Warnings and apologies: 6am introspection ahead!

In Dan Hon’s latest newsletter he briefly mentions the academic theory of some of the work at ETech in the past (compared to some of the advertorial at O’Reilly Solid).

I have a grudging acceptance that being older, and having two kids, but still being interested in Things as well as games, and, y’know occassionally going outside means I have to pick and choose what I spend my time on. I used to spend a lot of time, pre-kid, on taking some new or interesting piece of technology and making a thing. There used to be an XUL interface to this blog, for example.

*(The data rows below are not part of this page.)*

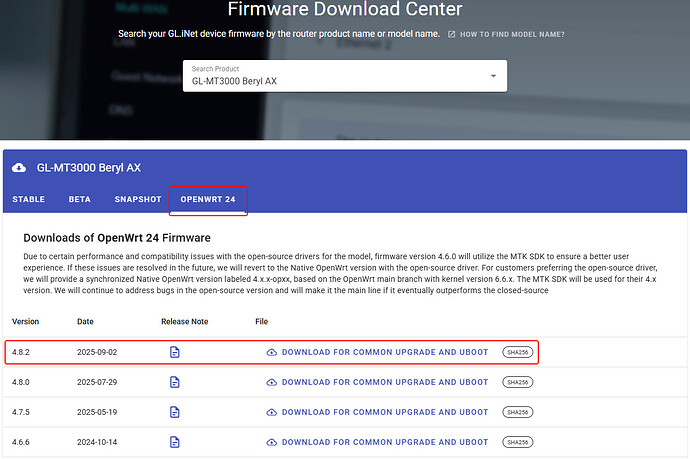Open release note icon for version 4.7.5
This screenshot has width=690, height=459.
click(175, 412)
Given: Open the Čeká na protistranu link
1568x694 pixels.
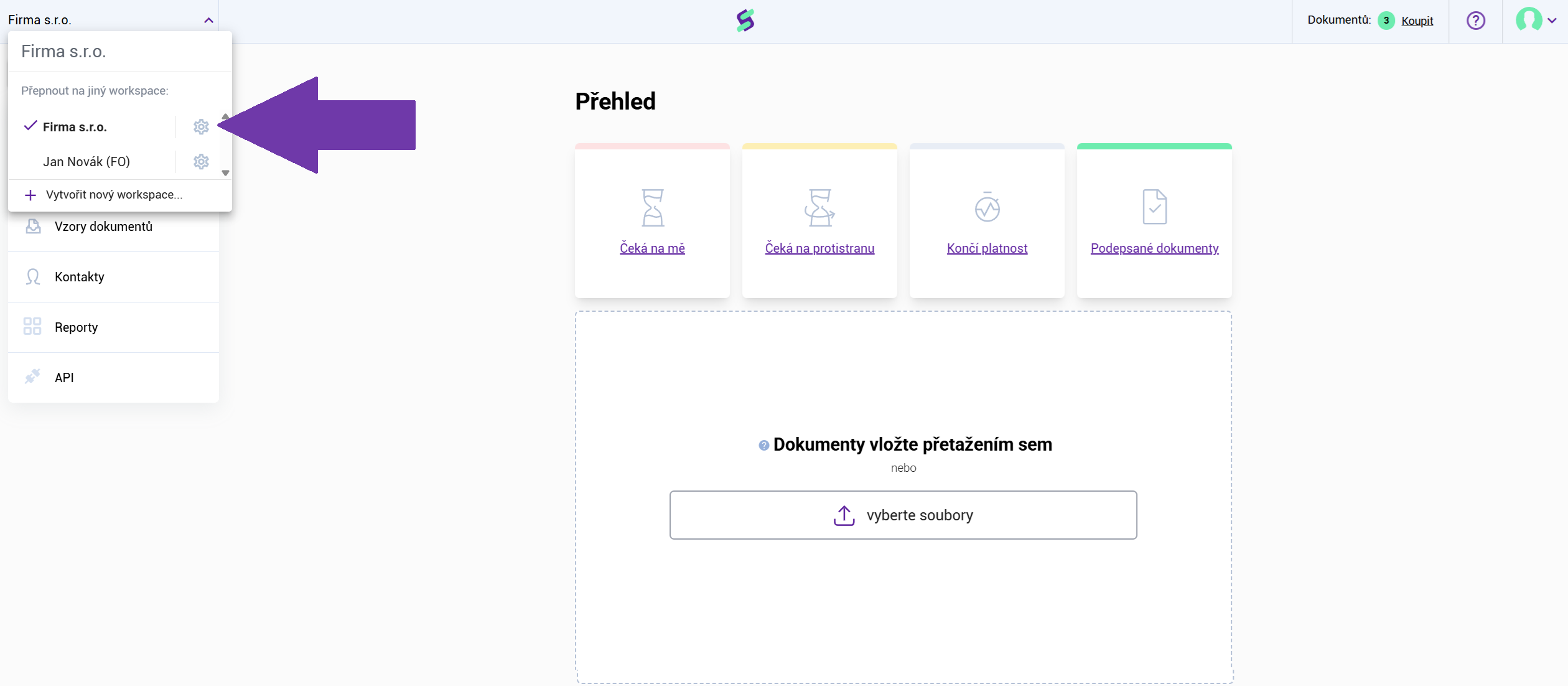Looking at the screenshot, I should coord(819,248).
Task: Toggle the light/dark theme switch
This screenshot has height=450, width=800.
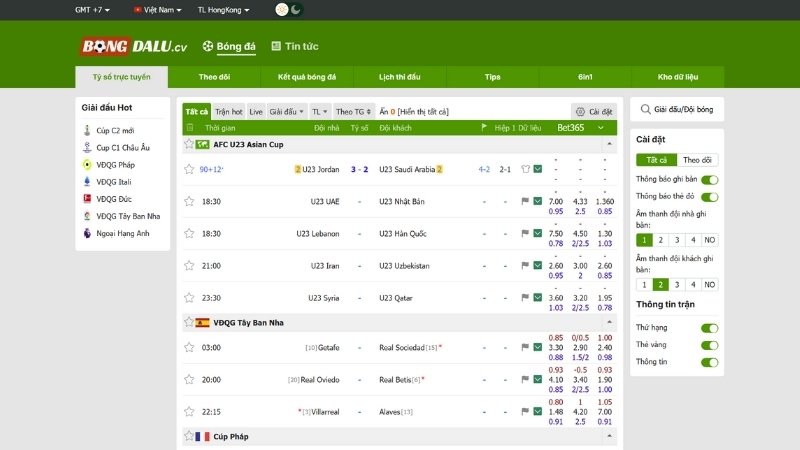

But the edges are less clear to me now. Or at least the bits-only edges are unclear. There’s obviously a load of really interesting stuff going on with sensors and arduinos and the Raspberry Pi, and, one small step up from that, plenty of programmable toy robots.

I suppose that areas like Web Components are where the current excitement is – an area with a dense spec and, when I last looked, a dearth of examples.

Because I sit in a world which straddles Java and PHP and has a toe in Ruby I see things like Grunt and Gulp, and think “hurray, a replacement for those Ant scripts!” but it turns out they’re barely that. Vagrant appears, and is great for packaging and distributing customised images of virtual machines, but again the bits I care about are just a wrapper around other tools. Where’s the meat? There’s a lot of work going on in front-end JavaScript application development, but, like Joe Gregorio, I have a whole other rant about that.